_Given data_
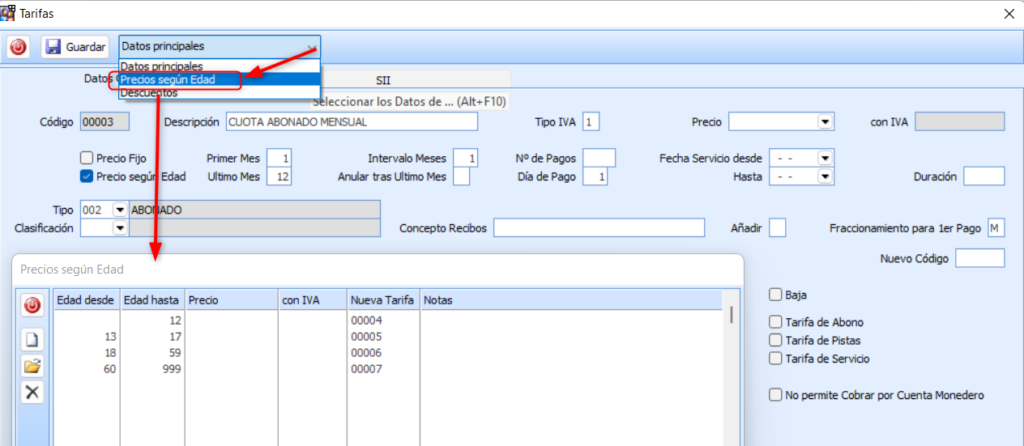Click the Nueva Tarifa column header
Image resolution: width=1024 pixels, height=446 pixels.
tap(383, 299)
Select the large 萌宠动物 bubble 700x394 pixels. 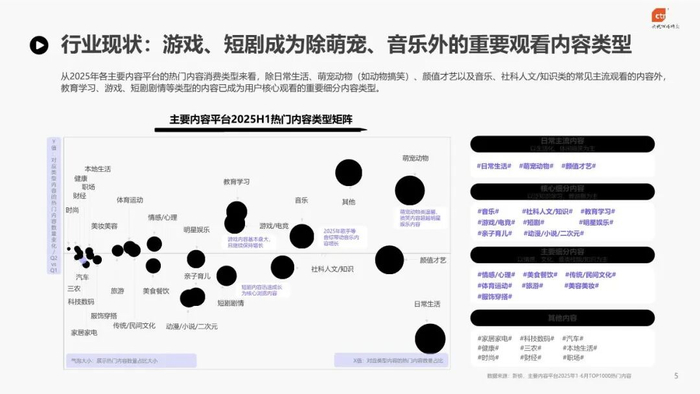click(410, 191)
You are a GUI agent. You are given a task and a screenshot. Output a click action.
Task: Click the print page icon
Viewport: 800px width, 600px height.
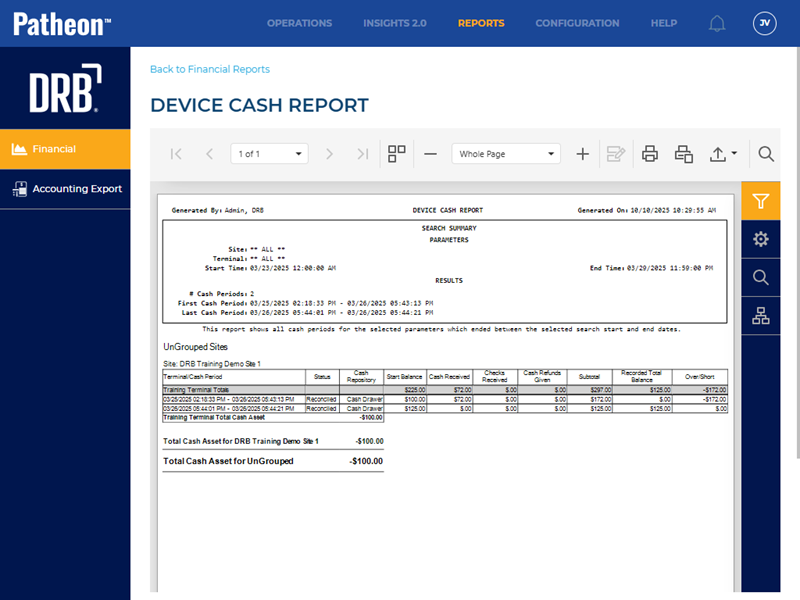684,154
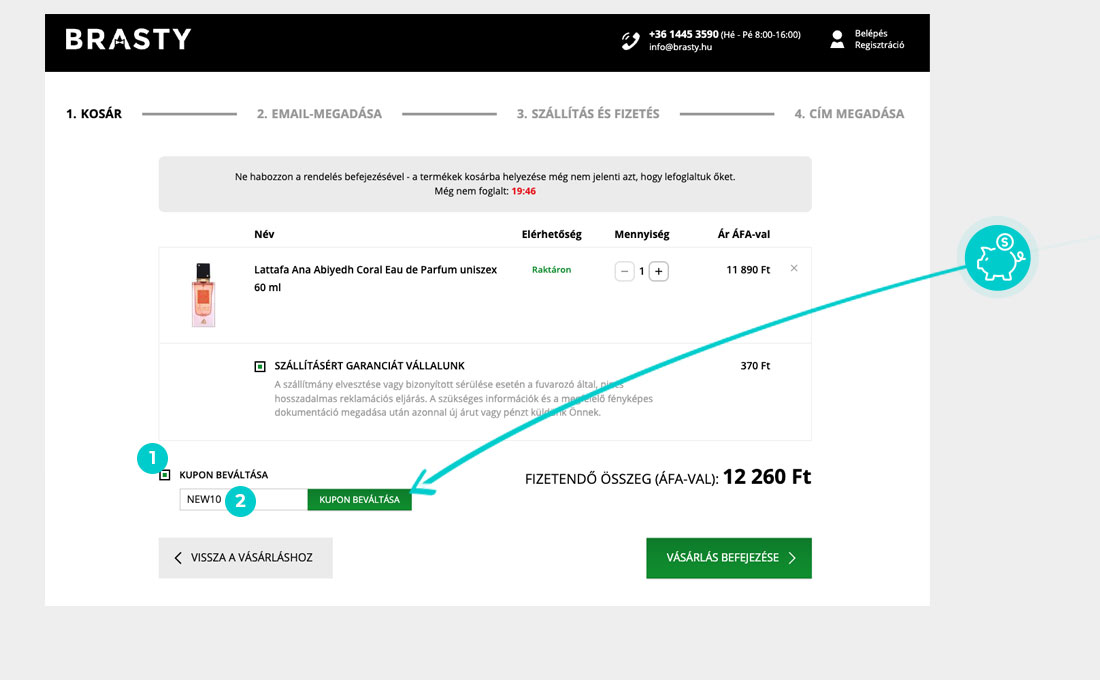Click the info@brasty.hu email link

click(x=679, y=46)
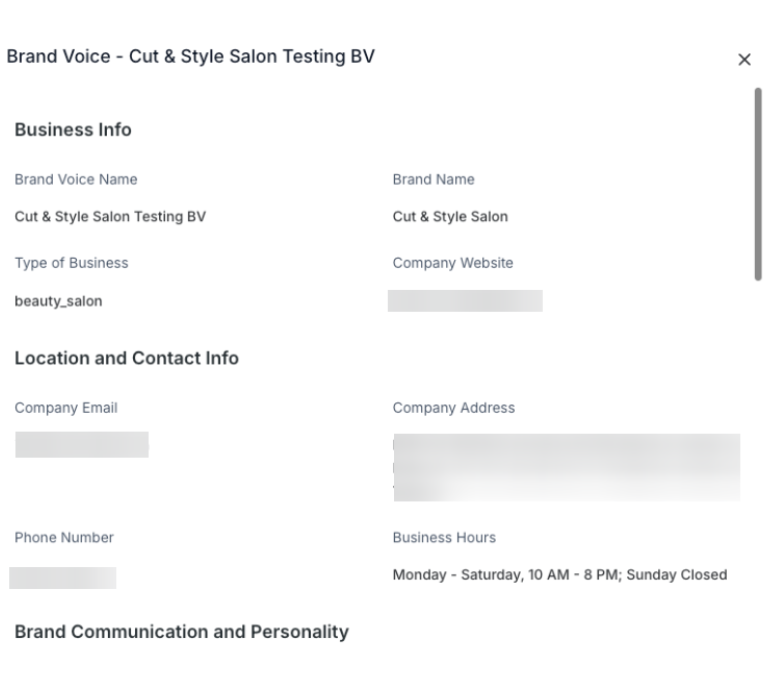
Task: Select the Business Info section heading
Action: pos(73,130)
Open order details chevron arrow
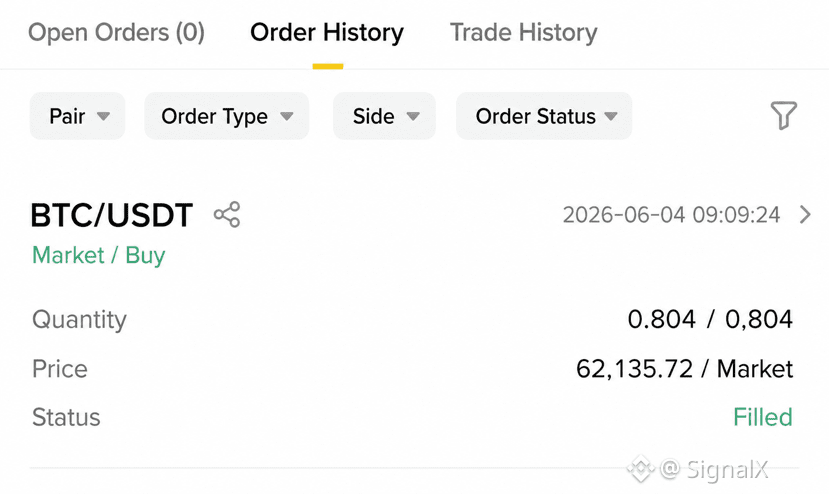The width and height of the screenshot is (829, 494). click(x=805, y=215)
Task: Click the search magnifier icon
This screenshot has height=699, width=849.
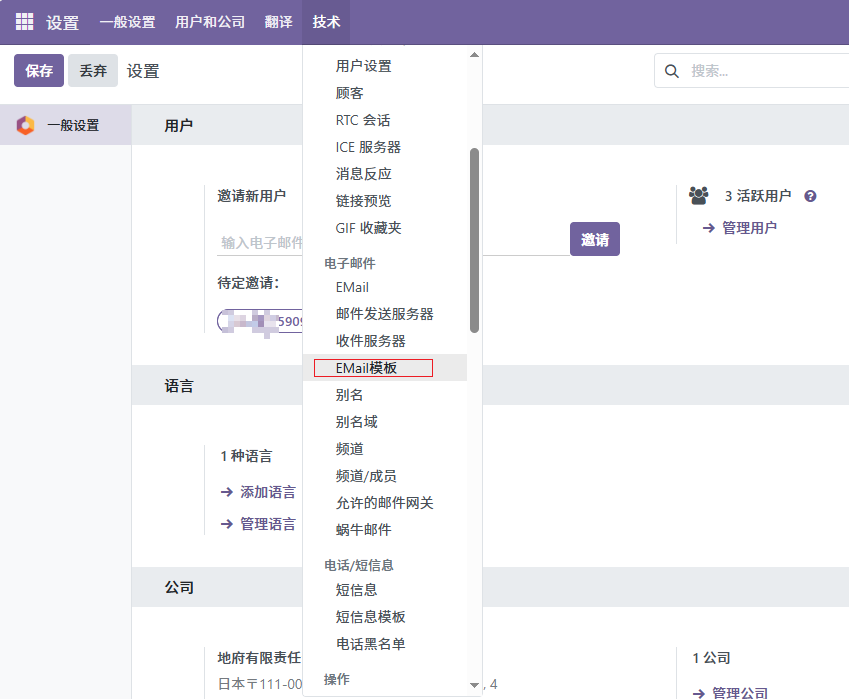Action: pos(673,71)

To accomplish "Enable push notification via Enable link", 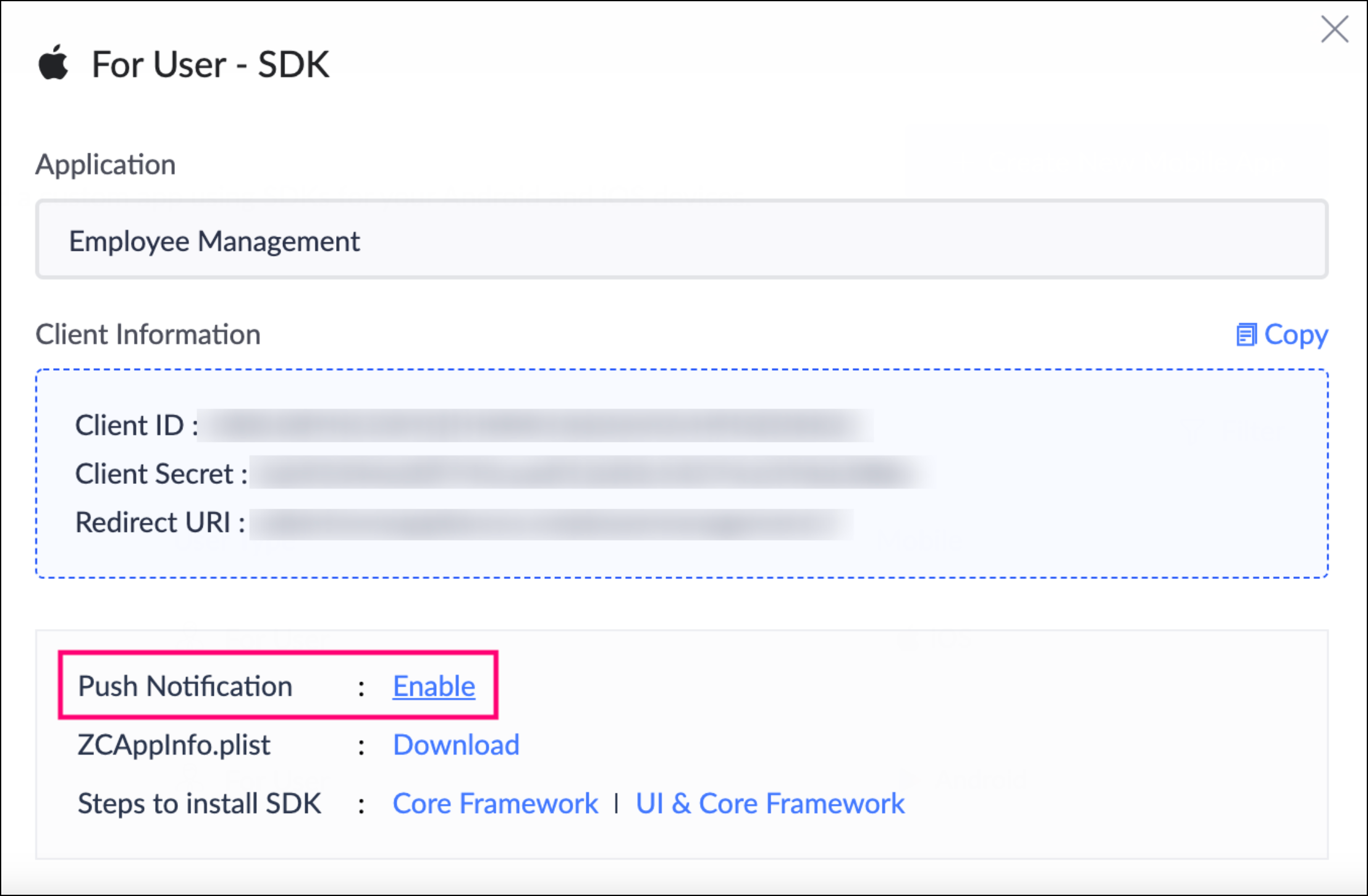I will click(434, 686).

_Work instructions_
Using the entries, return every line where the word "icon" can be found.

_Response area_
Task: Click the print page icon
Task: Click the search magnifier icon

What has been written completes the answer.